Normal_politiebordje_politie

De politie, het Openbaar Ministerie (OM), Veilig Thuis en het Veiligheidshuis hebben onvoldoende aandacht gehad voor Hümeyra’s bescherming. Ook waren politie, Om en Reclassering Nederland onvoldoende gericht op het stalken door haar ex-vriend Bekir E., verdachte in deze zaak. Hümeyra deed in de loop van 2018 diverse keren aangifte tegen hem van stalking en bedreiging. Dit meldt Inspectie Veiligheid en Justitie. 

De organisaties hebben informatie zeer beperkt gedeeld met elkaar en niet goed samengewerkt. Daardoor was er geen volledig beeld van de risico’s en schoot de risico-inschatting voor Hümeyra’s veiligheid tekort.

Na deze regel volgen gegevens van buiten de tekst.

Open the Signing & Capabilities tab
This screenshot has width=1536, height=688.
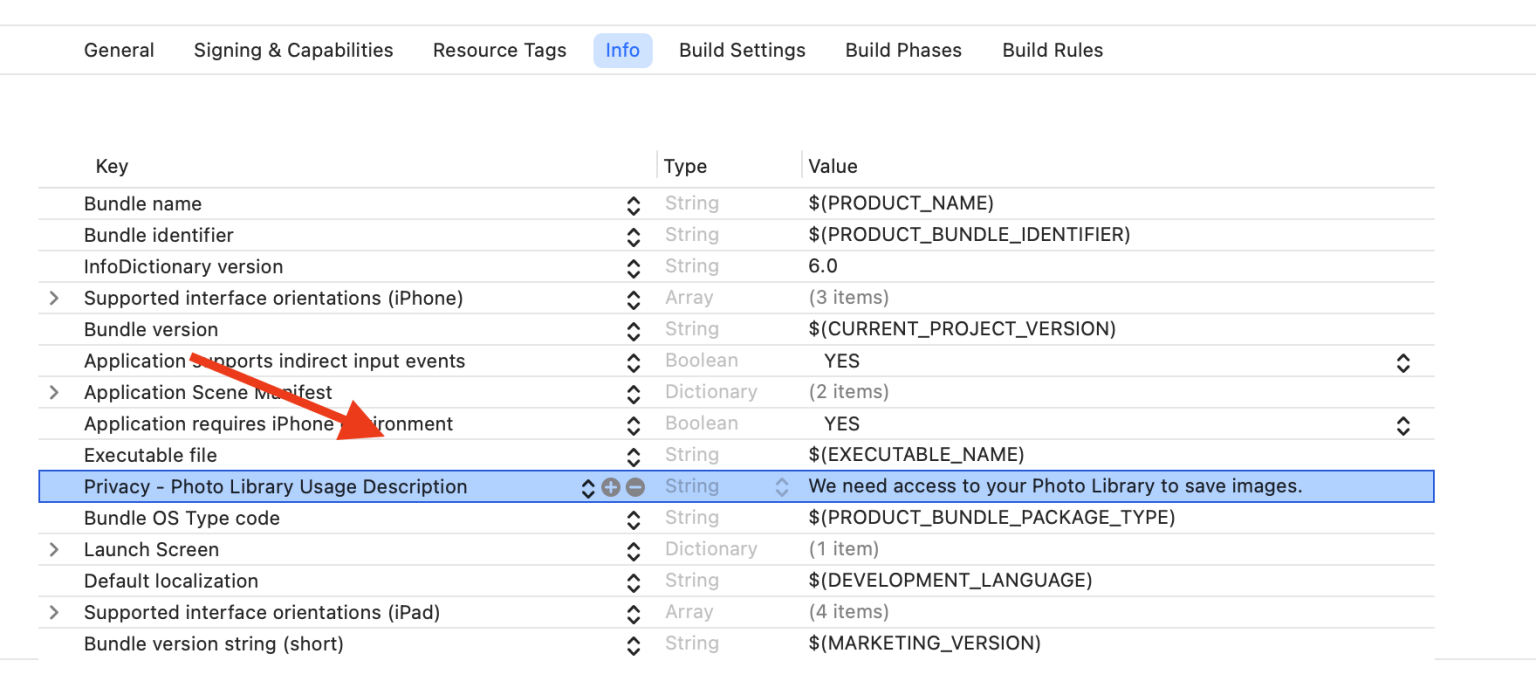293,50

Versnipperde aanpak en geen regie

De aanpak van haar zaak was versnipperd waardoor de risico’s voor Hümeyra onvoldoende in beeld kwamen bij politie, OM, Veilig Thuis en het Veiligheidshuis. Hierdoor was haar veiligheid onvoldoende gewaarborgd. Bij de betrokken organisaties waren veel medewerkers bezig met haar zaak, maar niemand had het overzicht en de regie. Bij de politie en het OM was er bijvoorbeeld voor Hümeyra geen vast aanspreekpunt. Zij moest haar verhaal daardoor steeds opnieuw doen.

Veiligheidsrisico zeer hoog

Hoewel de meeste organisaties inzagen dat het om stalking ging, werd de zaak van Hümeyra niet als zodanig opgepakt. Bij de aanpak van stalking hoort de bescherming van het slachtoffer voorop te staan. Dat is bij Hümeyra niet gebeurd. De politie maakte niet de risico-inschatting die bij stalkingszaken is voorgeschreven. Als dat wel was gebeurd, was duidelijk geworden dat het risico voor Hümeyra’s veiligheid zeer hoog was.

Ministers Grapperhaus van V en J, Dekker voor Rechtsbescherming en De Jonge van Volksgezondheid onderschrijven het inspectierapport. “Alle betrokken partijen moeten van deze zaak leren. Dat zijn wij aan Hümeyra, haar nabestaanden en de samenleving verplicht.”